Refinery29 celebrates how it clears acne. Byrdie boasts that it shrinks under-eye bags. Elle calls it an Instagrammer’s favourite. Allure says “it’s like magic.” Vogue suggests it’s the secret to better skin. For the past couple of years, an ancient detoxifying practise has steadily crept its way into the mainstream of skincare. It’s not facial acupuncture, though, and it’s not jade rolling—it’s gua sha.
What is gua sha?
This massage technique comes from Traditional Chinese Medicine, and is typically used on the body and face to help with an array of ailments, from pain to muscle weakness to headaches. A more modern take on gua sha—in which a small, flat scraper usually made of cooling jade is pulled along various pressure points and soft-tissue lines—sees it applied to the face for cosmetic reasons; it helps smooth, clear, brighten, detoxify, stimulate collagen production, encourage lymphatic drainage, fight signs of aging, and prevent breakouts. Essentially, it’s the skincare tool we’ve all been waiting for—or should we say waiting to discover, since this practise has been around for thousands of years.
“The whole concept of Chinese Medicine is mainly based on this qi system, which is energy or life force—and when you move qi, you increase circulation and decrease illness,” explains Debbie Lee, a registered doctor of Traditional Chinese Medicine. Similar to how when you cut your finger and your brain sends signals to clot it and stop the bleeding, “gua sha is creating mini traumas to send signals to the brain, so that it will bring in the reinforcement team so healing can happen a lot quicker.”
How do you use a gua sha tool?
That means everything from wrinkles to redness to acne can be helped with gua sha. Lee suggests going over each part of the face about 10 times, making sure to pull in the same direction each time (as opposed to going back and forth). Start by cleansing and then putting on a face oil, which adds a nice glide for the tool and helps the oil absorb better; then draw different edges of the gua sha tool along the jawline, cheekbones, browline, forehead—even gently under the eyes and along the sides of the nose. The point is to create heat and circulation by sending blood to the face, so Lee says it’s normal to get a bit red from the process—in fact, that’s actually what you’re looking for (but unlike the intense marks left from body gua sha, its facial counterpart is much more subdued).

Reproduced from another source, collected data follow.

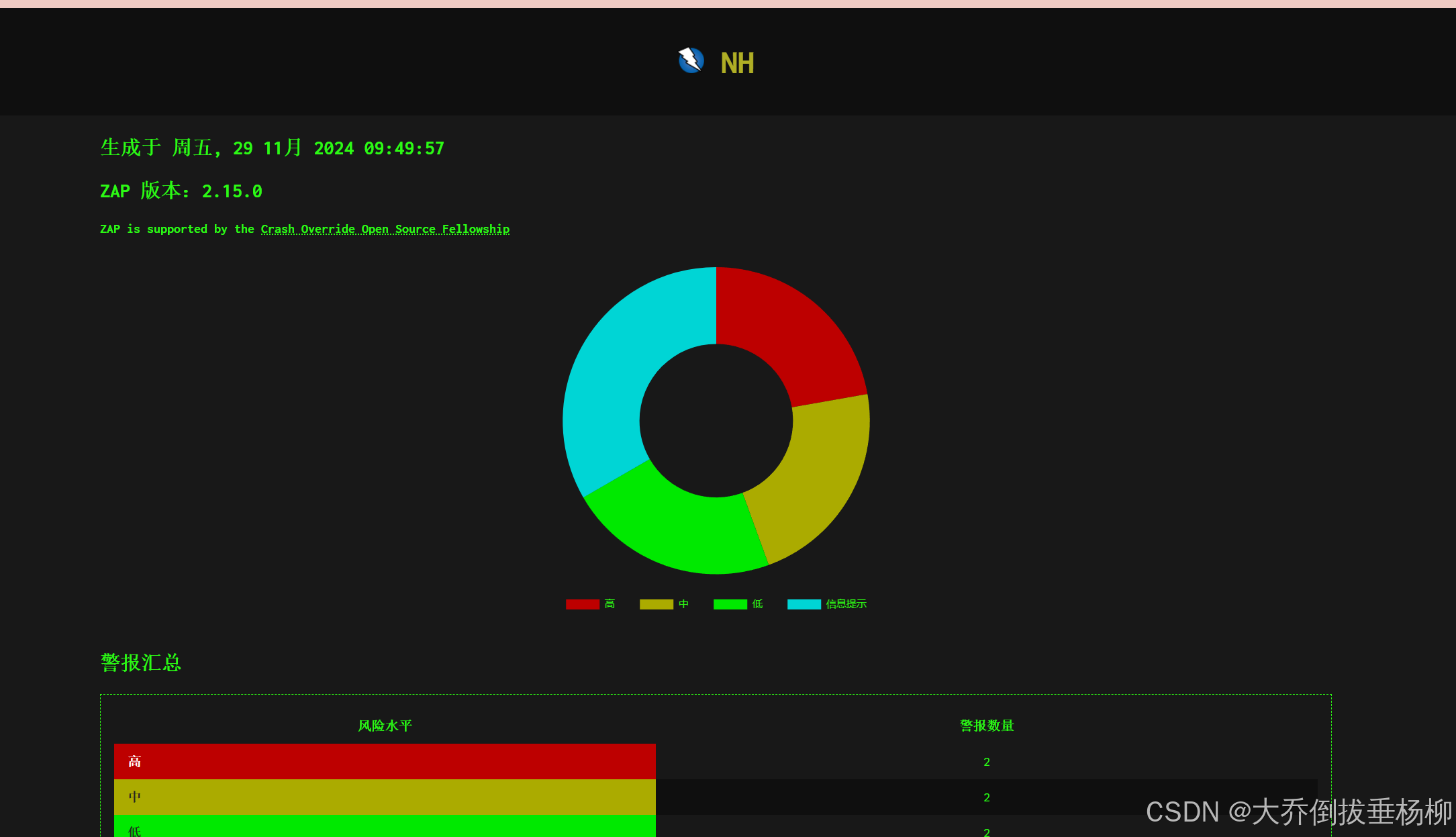Toggle the cyan 信息提示 legend swatch
This screenshot has width=1456, height=837.
tap(804, 604)
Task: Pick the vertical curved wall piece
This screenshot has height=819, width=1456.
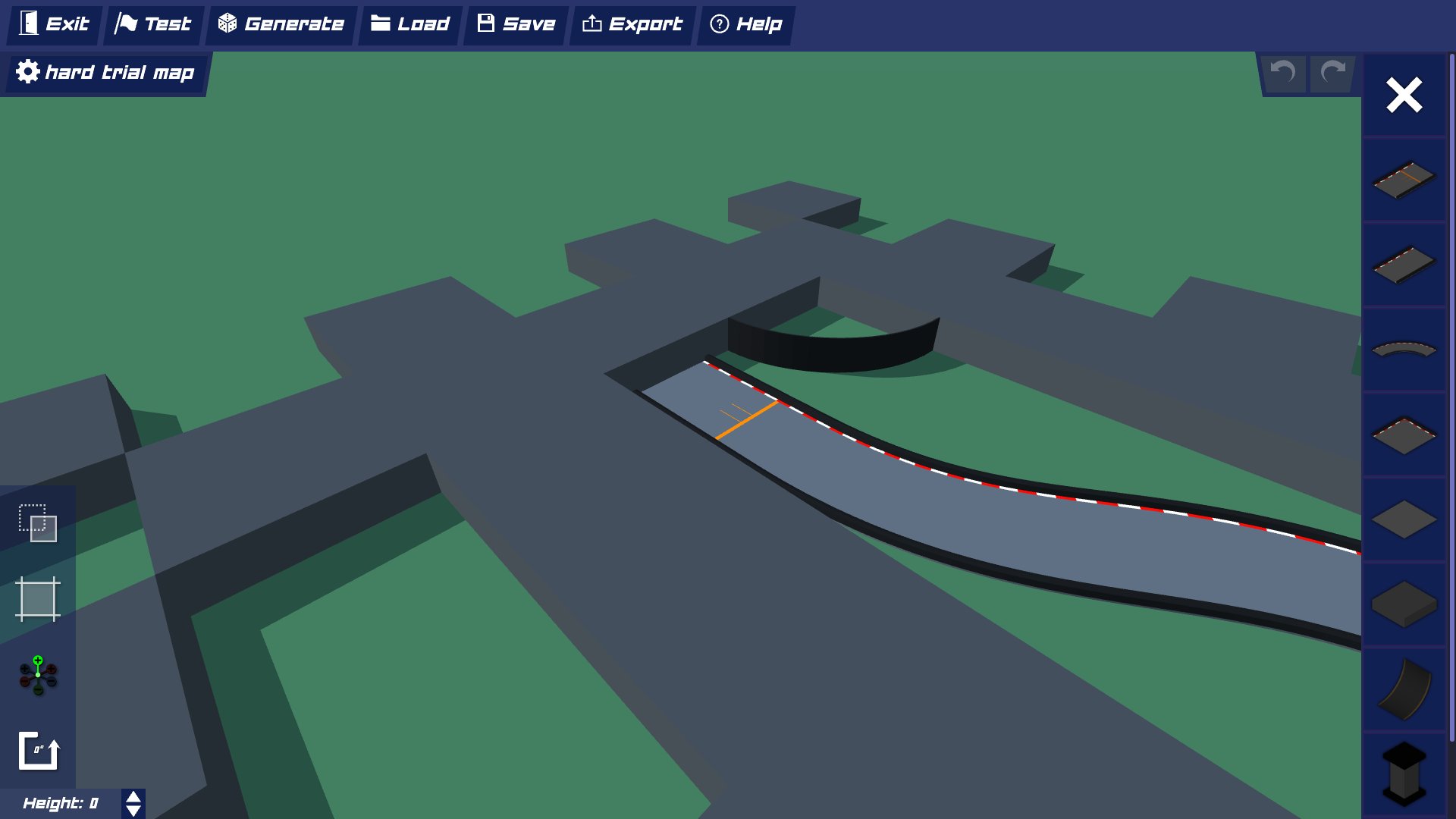Action: (1404, 689)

How long does it take for gua sha to work?
“It can really help get rid of the metabolites—so lactic acid, anything sitting around in the cellular matrix—you can help bring it to the surface, that’s why you get that redness,” explains Lee between sips of London fog and checks on her adorable five-month-old baby, who she has brought along in a stroller. “In Chinese Medicine that’s what the ‘sha’ is: the ‘sha’ is the red coming out. So that’s the toxins coming out. The whole act of it is the gua sha, but the ‘sha’ is what you see in red spots, so that’s what you want to come out.” Of course, the amount of redness depends on how hard you are pushing and pulling with the tool; it’s best to start light and see how your skin reacts (perhaps at night so that you can wake up with a bright complexion and contoured cheekbones, just saying; you should, after all, start seeing results quickly).
Benefits of gua sha for the face
The beauty of gua sha is that it works for every type of skin (although those with rashes, cuts, or blood coagulation are advised not to partake). If you’re concerned about wrinkles, target those areas on the forehead or chin; if you want to clear and prevent acne, focus on the T-zone. And like with any facial accessory, keeping a gua sha tool clean is important; simply wash it with mild soap and warm water at least once a week (or after every use) and then pat dry.
At the end of the day, the beauty of gua sha is that it is a completely customizable at-home treatment that doubles as a soothing, luxurious personal moment—with visible results. “When you see acne or blemishes or anything like that, usually those are signs of what we call heat. Yin and yang is hot and cool, so we’re always balancing that within the system. So we look to see where there is heat and where there isn’t,” Lee explains. “My teacher who taught me gua sha here at school has a gua sha tool that looks like a comb—they’re the big square ones with the thick bristles—and she does her head every day to activate all the yang at the head. And she looks amazing. She looks like she’s 12, and she’s not 12!”
Lee also says that using gua sha on the head (in a front-to-back motion like you would if you were brushing your hair) can help tighten the skin and decrease wrinkles on the face. In addition, massaging the head and neck can help with aches, and going over the sinuses can help with congestion. Which means you’ll be able to feel as good as you look.
“It is such a powerful tool,” Lee asserts, adding that it’s safe to do every day. With results showing on many people after just one use and continued benefits as time goes on, it’s not hard to see why this ancient practise is seeing a burst of pop-culture interest. As is often the case with many other aspects in life, when it comes to skincare, sometimes those who came before us knew best.